Notes and Physical Connectivity Details:
- Check your PICAN2 board and if it has a jumper installed for the termination resistor, remove it. The pre-assembled kits from Copperhill come with this jumper installed by default. If you bought your PICAN2 card standalone, they usually do not have the jumper. Termination resistors are only required at each end of the network trunk cable. Leaving the PICAN2 termination resistor active will cause erratic operation or possibly complete (temporary) failure of your Firefly network.
- The wiring configuration for the connector and cable is shown in more detail in this post.

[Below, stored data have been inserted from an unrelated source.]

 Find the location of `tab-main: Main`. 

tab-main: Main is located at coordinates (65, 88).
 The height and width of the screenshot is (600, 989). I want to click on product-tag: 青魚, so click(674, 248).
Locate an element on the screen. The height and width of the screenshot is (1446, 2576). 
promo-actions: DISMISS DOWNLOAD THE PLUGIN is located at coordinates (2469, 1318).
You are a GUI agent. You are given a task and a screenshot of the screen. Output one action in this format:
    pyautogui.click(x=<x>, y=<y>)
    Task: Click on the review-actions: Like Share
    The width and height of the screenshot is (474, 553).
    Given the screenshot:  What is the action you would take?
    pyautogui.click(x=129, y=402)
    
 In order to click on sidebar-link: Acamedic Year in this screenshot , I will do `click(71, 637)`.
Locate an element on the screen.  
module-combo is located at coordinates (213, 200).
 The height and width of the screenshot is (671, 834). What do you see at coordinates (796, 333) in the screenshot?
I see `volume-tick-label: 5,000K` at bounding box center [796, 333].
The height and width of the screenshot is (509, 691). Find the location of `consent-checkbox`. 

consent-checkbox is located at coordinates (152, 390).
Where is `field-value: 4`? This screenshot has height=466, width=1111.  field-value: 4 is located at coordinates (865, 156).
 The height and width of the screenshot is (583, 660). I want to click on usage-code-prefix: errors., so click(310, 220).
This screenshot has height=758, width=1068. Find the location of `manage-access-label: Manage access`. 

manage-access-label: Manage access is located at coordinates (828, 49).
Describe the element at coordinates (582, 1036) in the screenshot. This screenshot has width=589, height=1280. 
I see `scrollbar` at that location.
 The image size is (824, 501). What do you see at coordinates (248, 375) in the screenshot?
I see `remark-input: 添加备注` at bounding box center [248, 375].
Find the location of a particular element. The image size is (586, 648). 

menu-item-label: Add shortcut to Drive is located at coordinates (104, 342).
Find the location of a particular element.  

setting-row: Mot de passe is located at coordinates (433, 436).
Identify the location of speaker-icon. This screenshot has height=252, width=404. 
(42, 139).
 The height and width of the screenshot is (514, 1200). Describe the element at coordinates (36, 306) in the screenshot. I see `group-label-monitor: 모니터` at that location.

- If you purchased the Copperhill pre-assembled kit skip to step 4. Otherwise locate the RPi and PICAN2 boards. The PICAN2 comes with 11mm standoffs, attach these to the RPi using the included screws. Note: if you are using the HighPi case we suggest adding some nominally 1mm thick washers between the 11mm standoff and the RPi which will provide a better fit in that case, as shown in the photo above.
- Optional – if you purchased a heat sink kit install it now. When you install the PICAN2 make sure it does not contact the metal heatsinks.
- Position the PICAN2 over the connection header and line it up. Push down gently and evenly. Don’t use extreme force, if it doesn’t want to go evenly make sure all the pins are lined up properly. Install the screws into the standoffs from the top of the PICAN2 board.
- Check if your PICAN2 board has a termination jumper, if so you MUST remove it! See photos in the previous section.
- Fabricate the RV-C cable.
- See this post for how to crimp on the 3M Mini-Clamp connector on one end. Two or three feet of cable should be plenty if you are using the Net Port on the Gx panel. If you want to locate the eRVin device somewhere else, make your cable the appropriate length but avoid exceeding 6′.
- On the other end of the cable, strip off about 1 to 1.5″ of outer sheathing, untwist the four conductors and strip about 1/4″ off the end of each. If you know how to solder, tinning the ends will make the next step easier but it is not necessary.
- Wire the cable to the terminal block on the PICAN2. Back off the screws far enough so they are out of the way while inserting the wires. Follow the color code below.
- CAN L
- Install the assembled unit into a case. Note: some cases may require the SD card be installed before the board is mounted in the case, if so do steps 8-9 first.